TEXT SHOWN →
══════════
Her rivals for the Democratic nomination have monitored her every comment on the issue. Last year, the India Abroad newspaper reported that she joked to a group of Indian American donors that she could easily win a Senate seat if she were running in the Indian state of Punjab. An aide to her chief foe in the Democratic contest, Sen. Barack Obama (Ill.), parodied those remarks in a document distributed to reporters; it listed her political affiliation as "D-Punjab."

At a recent event in Los Angeles, host Nadadur Vardhan told those gathered that they should support Clinton because "she may shift more jobs to India," according to an Indian news account. Asked about the remarks, Vardhan told The Washington Post: "That's not our goal. Our goal is to support her because she is best for this country."

Obama and former senator John Edwards (N.C.), who trail Clinton in the polls, have sought to attack her record on outsourcing while arguing that they support more direct government intervention to protect U.S. jobs.

Clinton's camp counters that Obama and Edwards have acknowledged that some loss of American jobs is inevitable in a global economy. Edwards, for example, told a New Delhi conference in 2005 that outsourcing was "an economic reality" and "America must act to ensure that it stays strong and adapts . . . to ensure that the American people are better prepared to meet the challenges of the new world." And Obama said just two months ago: "We know that we can't put the forces of globalization back in the bottle. We cannot bring back every job that's been lost."
══════════
DATA SECTION →

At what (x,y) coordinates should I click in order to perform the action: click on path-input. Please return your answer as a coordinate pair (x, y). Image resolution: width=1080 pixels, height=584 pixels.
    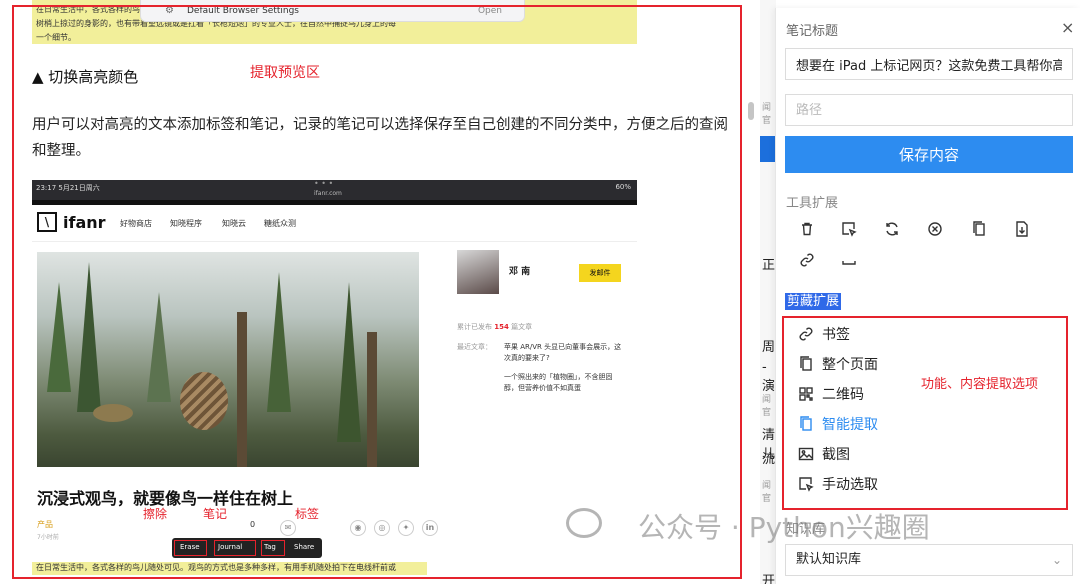
    Looking at the image, I should click on (929, 110).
══════════
DESCRIPTION OF THE TASK → Can you sum up the text above about Clinton's rivals and outsourcing in two sentences?

OUTPUT FOR THIS TASK → Clinton's rivals for the Democratic nomination have scrutinized her remarks on the issue: an aide to Barack Obama parodied her joke about winning a Senate seat in Punjab by listing her as "D-Punjab," and Obama and John Edwards have attacked her outsourcing record while backing more direct government intervention to protect U.S. jobs. Clinton's camp counters that both men have acknowledged some loss of American jobs is inevitable in a global economy, citing Edwards calling outsourcing "an economic reality" and Obama saying every lost job cannot be brought back.